What is expected: Can you return every one of the entries below verbatim, with no changes?

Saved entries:
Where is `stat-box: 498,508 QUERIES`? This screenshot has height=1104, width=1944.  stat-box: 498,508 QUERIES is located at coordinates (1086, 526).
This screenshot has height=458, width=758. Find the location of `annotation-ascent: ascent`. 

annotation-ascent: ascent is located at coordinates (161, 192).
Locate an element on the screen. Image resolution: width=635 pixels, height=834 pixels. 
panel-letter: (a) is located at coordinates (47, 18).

Your solution:
Where is `stat-box: 498,508 QUERIES`? This screenshot has height=1104, width=1944.  stat-box: 498,508 QUERIES is located at coordinates (1086, 526).
This screenshot has height=458, width=758. Find the location of `annotation-ascent: ascent`. 

annotation-ascent: ascent is located at coordinates (161, 192).
Locate an element on the screen. Image resolution: width=635 pixels, height=834 pixels. 
panel-letter: (a) is located at coordinates (47, 18).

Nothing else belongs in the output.